— Start Records provided —

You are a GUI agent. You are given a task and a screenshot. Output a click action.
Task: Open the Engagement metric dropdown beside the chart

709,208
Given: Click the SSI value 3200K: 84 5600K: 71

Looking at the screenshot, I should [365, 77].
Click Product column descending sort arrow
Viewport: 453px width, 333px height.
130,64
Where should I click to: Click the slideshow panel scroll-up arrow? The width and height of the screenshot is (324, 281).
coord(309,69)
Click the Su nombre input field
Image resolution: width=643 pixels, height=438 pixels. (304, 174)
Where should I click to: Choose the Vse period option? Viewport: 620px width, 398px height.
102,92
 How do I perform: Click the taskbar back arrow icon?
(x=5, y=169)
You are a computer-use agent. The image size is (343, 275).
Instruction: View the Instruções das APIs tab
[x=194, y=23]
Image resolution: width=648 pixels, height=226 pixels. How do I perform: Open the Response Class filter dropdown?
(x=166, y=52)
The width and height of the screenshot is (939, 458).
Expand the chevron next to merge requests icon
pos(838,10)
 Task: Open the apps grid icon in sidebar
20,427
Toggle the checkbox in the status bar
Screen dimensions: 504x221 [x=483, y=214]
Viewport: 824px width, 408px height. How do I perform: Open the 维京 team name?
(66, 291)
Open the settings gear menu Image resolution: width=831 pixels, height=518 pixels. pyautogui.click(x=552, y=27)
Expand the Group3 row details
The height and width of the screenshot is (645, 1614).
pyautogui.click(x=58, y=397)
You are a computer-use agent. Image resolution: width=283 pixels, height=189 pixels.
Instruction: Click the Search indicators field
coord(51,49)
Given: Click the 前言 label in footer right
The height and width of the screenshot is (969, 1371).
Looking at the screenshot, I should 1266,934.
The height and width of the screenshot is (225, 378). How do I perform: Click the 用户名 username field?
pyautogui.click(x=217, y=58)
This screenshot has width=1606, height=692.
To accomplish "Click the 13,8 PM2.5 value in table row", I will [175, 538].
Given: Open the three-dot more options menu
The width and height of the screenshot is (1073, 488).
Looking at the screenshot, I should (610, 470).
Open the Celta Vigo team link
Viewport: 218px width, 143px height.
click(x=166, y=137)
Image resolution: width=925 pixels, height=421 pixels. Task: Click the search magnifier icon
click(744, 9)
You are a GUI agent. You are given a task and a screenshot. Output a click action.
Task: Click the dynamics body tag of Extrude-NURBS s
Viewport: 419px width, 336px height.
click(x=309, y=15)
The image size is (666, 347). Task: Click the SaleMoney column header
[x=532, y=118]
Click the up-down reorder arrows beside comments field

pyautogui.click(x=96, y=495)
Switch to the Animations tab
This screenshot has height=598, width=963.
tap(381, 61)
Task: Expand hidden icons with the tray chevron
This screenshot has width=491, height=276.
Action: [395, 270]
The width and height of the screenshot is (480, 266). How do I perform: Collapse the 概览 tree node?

— End Records provided —

Exercise instructions.
Reproduce the items above verbatim, from the line containing "Given: Click the 前言 label in footer right" up to and including the line containing "Action: [395, 270]".

Response for this exercise.
Given: Click the 前言 label in footer right
The height and width of the screenshot is (969, 1371).
Looking at the screenshot, I should 1266,934.
The height and width of the screenshot is (225, 378). How do I perform: Click the 用户名 username field?
pyautogui.click(x=217, y=58)
This screenshot has width=1606, height=692.
To accomplish "Click the 13,8 PM2.5 value in table row", I will [175, 538].
Given: Open the three-dot more options menu
The width and height of the screenshot is (1073, 488).
Looking at the screenshot, I should (610, 470).
Open the Celta Vigo team link
Viewport: 218px width, 143px height.
click(x=166, y=137)
Image resolution: width=925 pixels, height=421 pixels. Task: Click the search magnifier icon
click(744, 9)
You are a GUI agent. You are given a task and a screenshot. Output a click action.
Task: Click the dynamics body tag of Extrude-NURBS s
Viewport: 419px width, 336px height.
click(x=309, y=15)
The image size is (666, 347). Task: Click the SaleMoney column header
[x=532, y=118]
Click the up-down reorder arrows beside comments field

pyautogui.click(x=96, y=495)
Switch to the Animations tab
This screenshot has height=598, width=963.
tap(381, 61)
Task: Expand hidden icons with the tray chevron
This screenshot has width=491, height=276.
Action: [395, 270]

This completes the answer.